O sabiá do banhado.

Sabiá do Banhado


Um pássaro do Rio Grande


Sabiá-do-banhado Embernagra platensis

Este pássaro é bastante comum em todo o Rio Grande do Sul. Vive em campos com arbustos, campos alagados ou secos com vegetação alta, banhados e brejos. Anda solitário ou aos pares. Em campos mais secos com vegetação baixa e arbustos espalhados é visto caminhando no chão em busca de alimento, que são insetos, minhocas e sementes.

Macho e fêmea são praticamente iguais.

Se destaca pelo seu bico amarelo e por suas asas verdes. Tem uma cola razoavelmente longa, que fica “caída” quando está pousado, sendo assim uma espécie do mesmo gênero, com comportamentos parecidos (Embernagra longicauda), chamada de rabo-mole-da-serra.

Tem cerca de 19,5 cm.

Possui um canto curto, com cerca de 3 à 6 notas. Tem horas que o canto zuni feito uma cigarra, e outras que lembra o canto de um bico-duro (Saltator aurantiirostris), porém muito mais fraco.

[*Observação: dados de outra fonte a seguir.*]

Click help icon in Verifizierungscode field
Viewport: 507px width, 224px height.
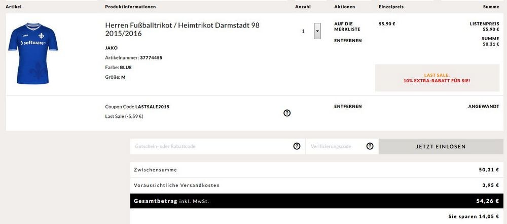click(370, 146)
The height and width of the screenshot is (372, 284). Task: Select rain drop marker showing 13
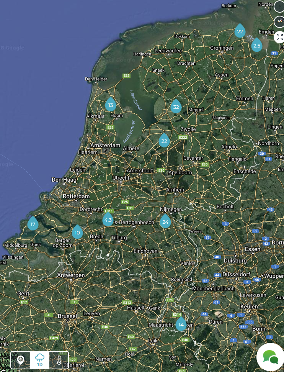[111, 105]
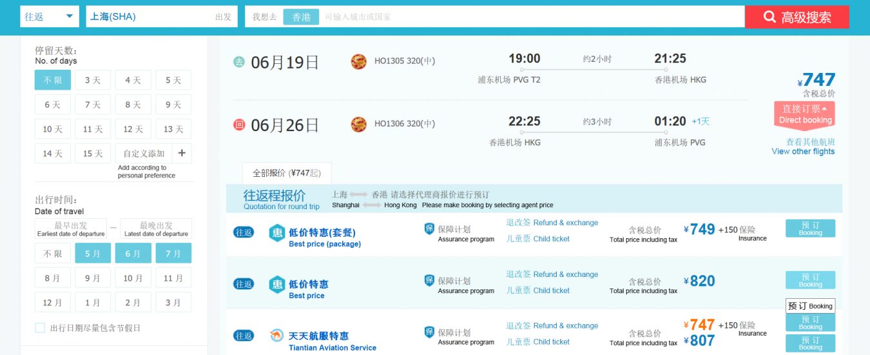Click the 高级搜索 advanced search button
Screen dimensions: 870x355
click(x=797, y=17)
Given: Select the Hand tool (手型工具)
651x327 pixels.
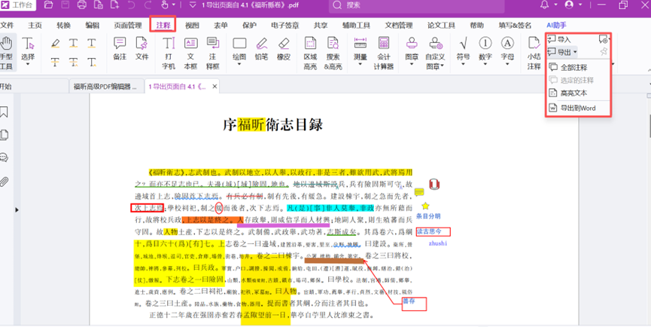Looking at the screenshot, I should [6, 51].
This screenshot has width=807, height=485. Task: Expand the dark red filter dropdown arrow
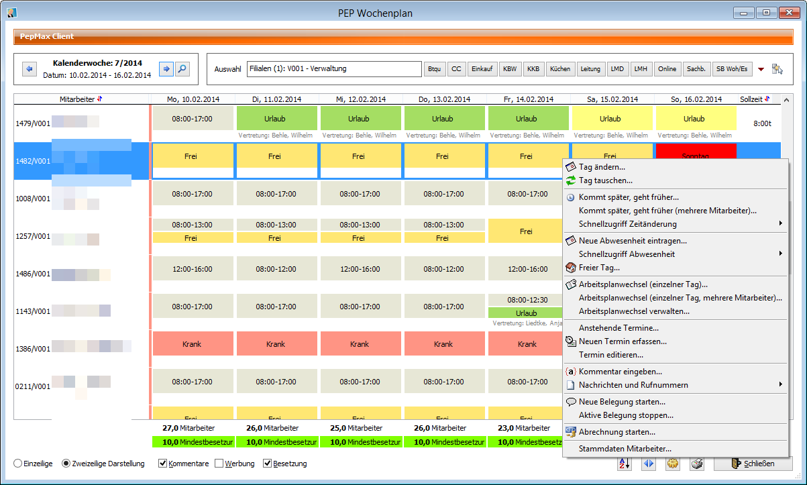pyautogui.click(x=761, y=69)
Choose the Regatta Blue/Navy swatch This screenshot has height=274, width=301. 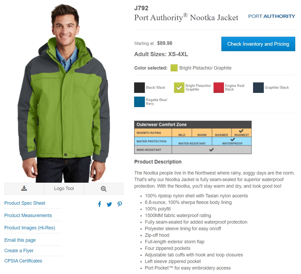[x=139, y=102]
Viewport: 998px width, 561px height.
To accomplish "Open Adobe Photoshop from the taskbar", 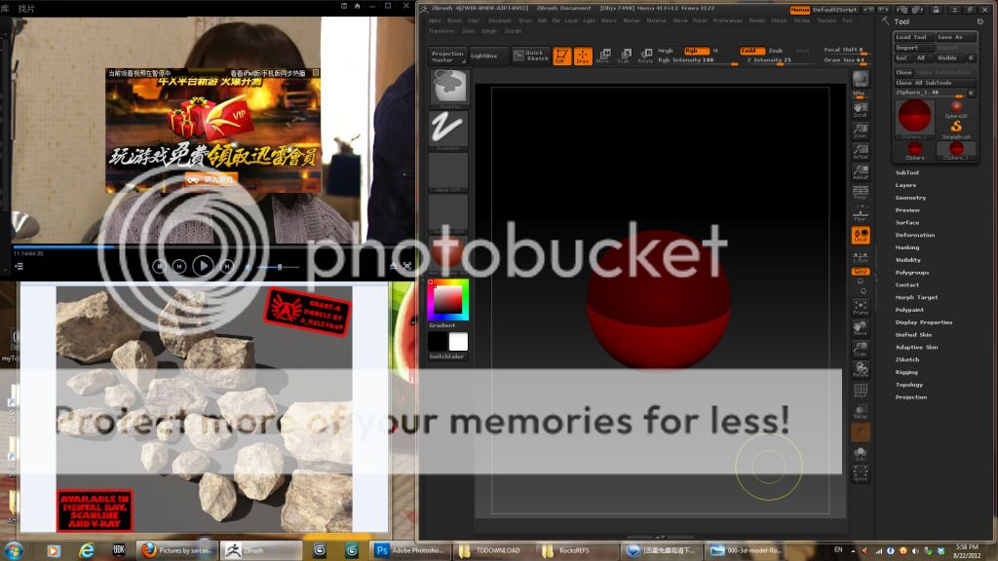I will (407, 550).
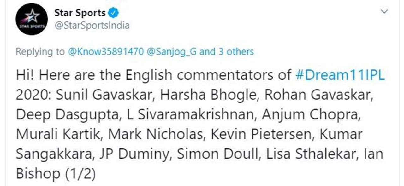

Não sei porque é chamado de sabiá-do-banhado, pois á meu ver não apresenta nenhuma característica semelhante aos sabiás.

Na época que estão com filhotes no ninho, ficam extremamente incomodados com quem se aproxima de seu ninho (pessoas, sorros, graxains…), a fêmea fica escondida no ninho e o macho vai para o arbusto mais alto, para ficar bem à vista, mais ou menos longe do ninho, e tenta atrair o intruso para seus lados, onde fica muito agitado e não para de dar chamados de alerta repedidamente: pist-pist-pist-pist-pist, até que o intruso se afaste das proximidades do ninho.

É bastante difícil encontrar o ninho, que fica muito bem escondido no chão, dentre as moitas de capim, aglomerado de arbustos ou de preferência bem escondido debaixo das folhas espinhosas dos gravatás. O ninho é uma tigela razoavelmente profunda, confeccionada com pastos e gramíneas, onde são colocados cerca de 2 à 4 ovos.

Não é muito comum como ave de gaiola, mas se adapta muito bem à vida em cativeiro. Também é conhecido como tibirro-do-pampa e bico-de-ouro, no Uruguai e Argentina é chamado de verdón e cotorra-de-bañado.